How else do you tell a story but with one? So I went shopping, 4rm various experiences & of course a heavy dose of my already overworked imagination. & now voila: a Series, starring Trinity (a.k.a Tee) as she makes lemonades out of her lemons.
The first two days with Phina was awkward. Translation: I desired the magical abilities to wish her away, since I was most unlikely to suggest she left on her own accord. Then I got over it. There were too many discomforting times that followed; it seemed very uneconomical to waste so much energy on just one of them. Like when dad came back from the village, after he could no further extend his sojourn with excuses Nkolika didn’t buy. The first night of his return, he took us all out to the newest restaurant in town, and we all pretended we were having the time of our lives. Well, I bet the children were – and that included Phina. Certainly not the adults — that included me — for sure. Dad and his wife, as always, kept things polite. As did him and me, but we both knew i had been debriefed. Of course we weren’t going to talk about it. No. It would be the elephant in the room, and we’d do a great job of talking around it. However well we could stitch up our mouth not to utter a word, it didn’t mean we could stop our bodies going right out talking loud and clear. And they weren’t saying things we wanted to hear. After a week, Phina and I escaped to spend some time with Emem at Port-Harcourt, before we both suffocated from all that tension. It turned out the least best decision we could have made after all.
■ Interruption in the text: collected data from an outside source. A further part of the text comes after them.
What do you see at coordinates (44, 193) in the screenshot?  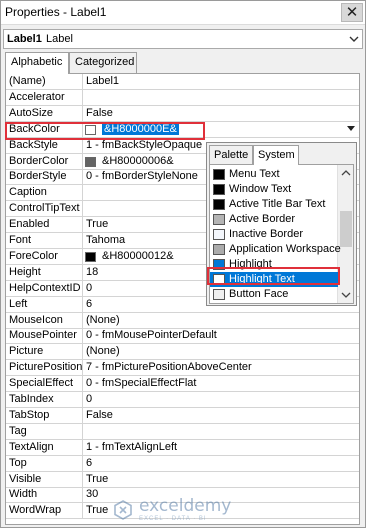 I see `property-name: Caption` at bounding box center [44, 193].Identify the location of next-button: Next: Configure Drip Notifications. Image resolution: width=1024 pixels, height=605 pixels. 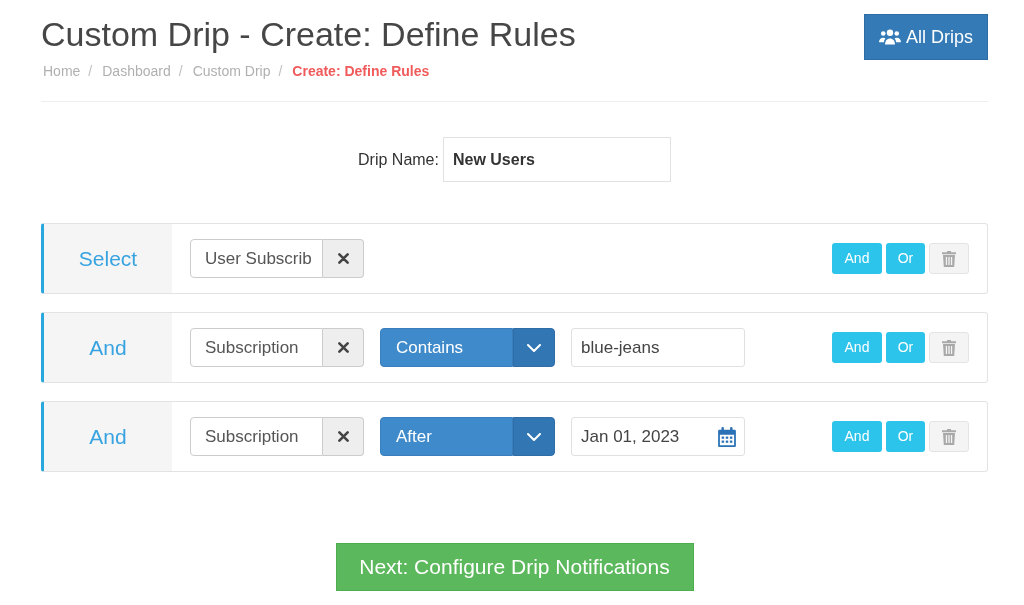
(514, 567).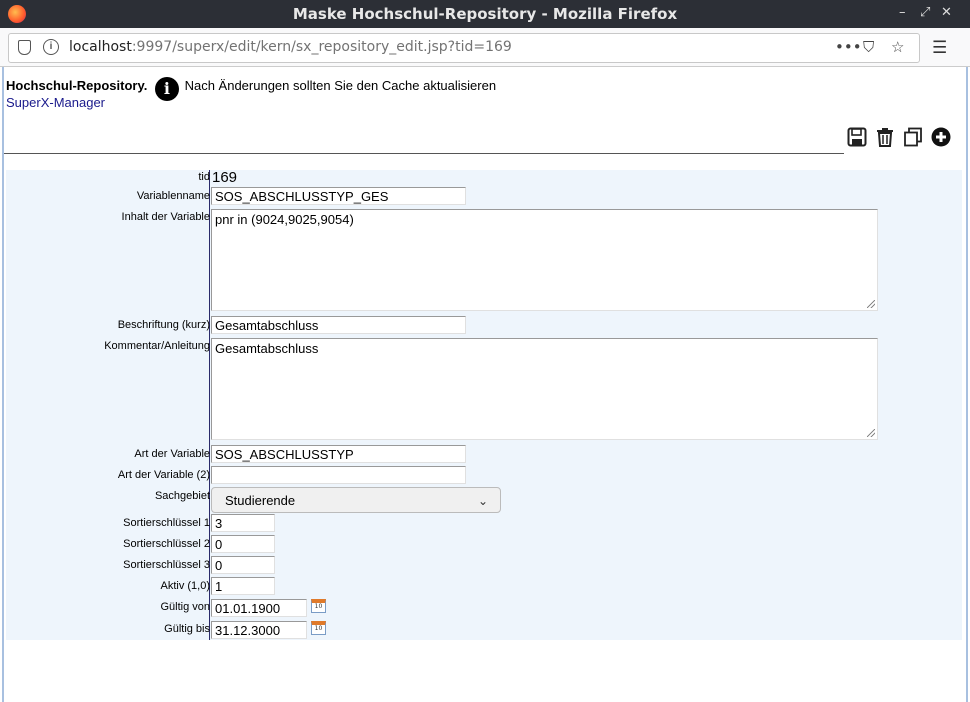 This screenshot has width=970, height=702. I want to click on beschriftung-label: Beschriftung (kurz), so click(164, 325).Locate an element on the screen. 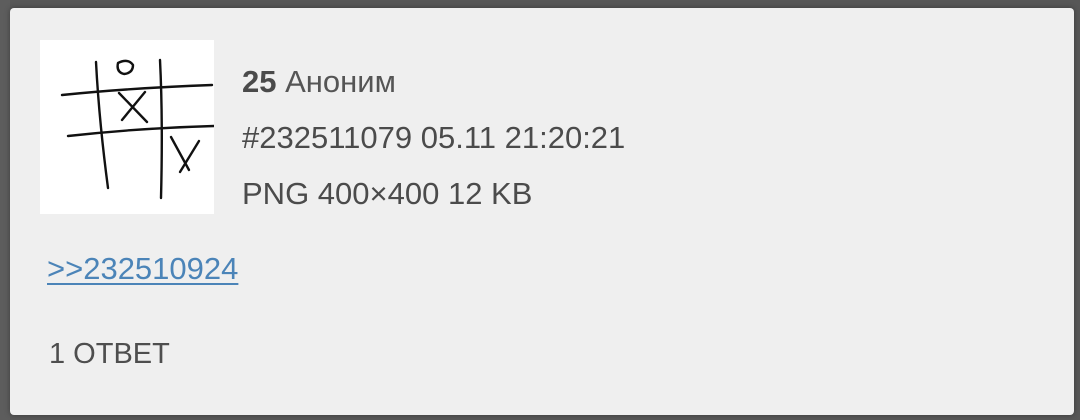  post-image-thumbnail is located at coordinates (127, 127). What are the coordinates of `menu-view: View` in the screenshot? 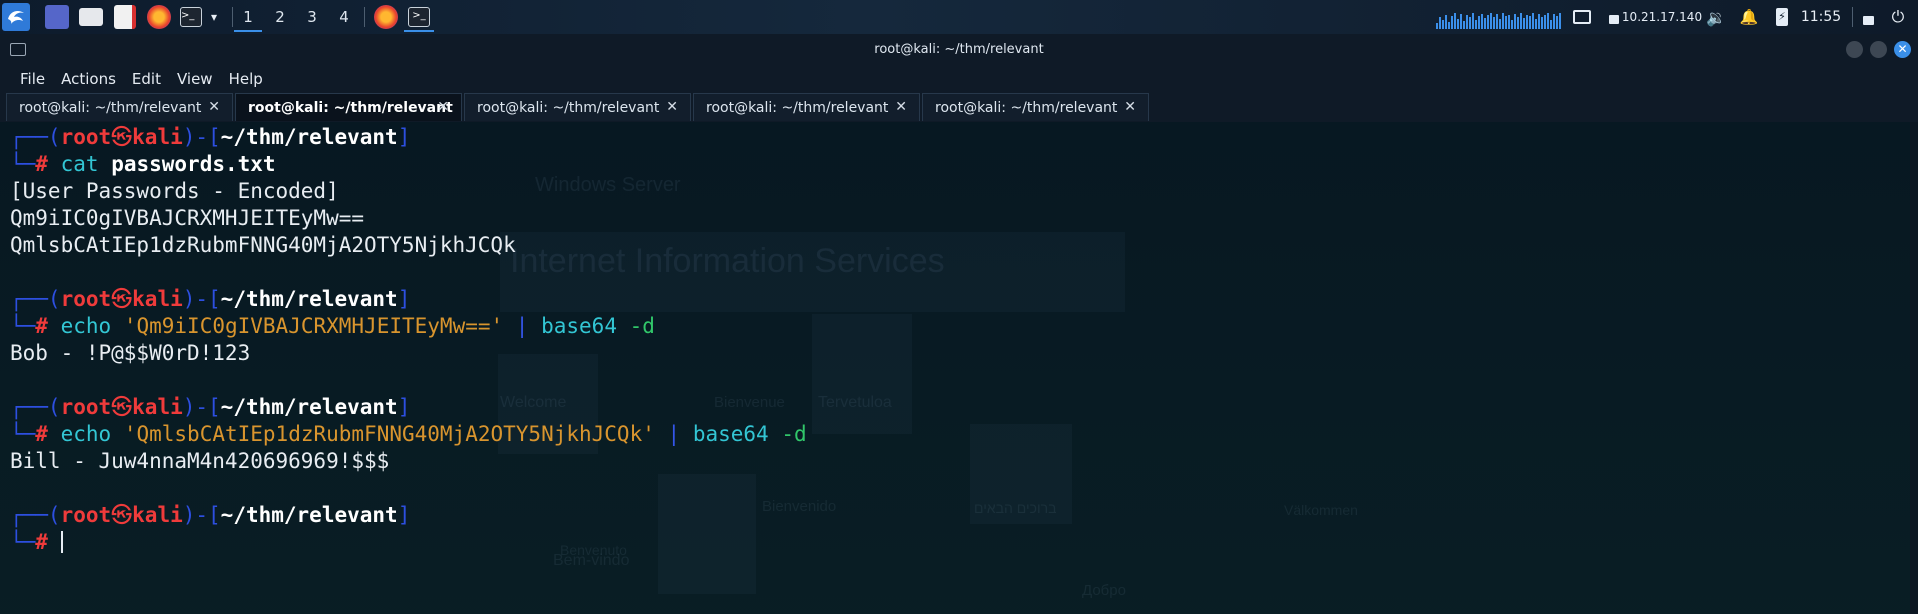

Emem only had to take one look at Phina to decipher that there was a story lurking somewhere pretty close. She had met Aunty Cece’s girls. That was time they were in Nigeria for Christmas, and had spent the entire holiday at our home. And anyone who had eyes ever saw those girls, she wouldn’t need telling that they didn’t explain Phina. Phina was way ‘whiter’. But, the great thing about having a friend who didn’t ask questions was that it was much easier ignoring her inquiring eyes. Nevertheless, that wasn’t what was wrong with the trip. First of all, the timing of our visit couldn’t have been worse – no thanks to Emem for not saying so when we called her the day before to know if we could come. You didn’t need to be a sorcerer to recognise that Emem and her husband were at a ‘we-are-not-talking-to-each-other’ period. They couldn’t even pull off being in the same room at once. Akan was perpetually having some place to go, and Emem was forever feigning that was all dandy with them. Phina and I couldn’t agree if Emem had welcomed our coming because she wanted company or if Akan was pulling his disappearing acts because he didn’t want to scream at his wife in our presence. I tended towards the latter, but I didn’t argue it when Phina insisted it was the former. Neither scenario was pleasant, much less when you are in the middle of it. So, by the third day, we packed up our kaya and were gone ASAP.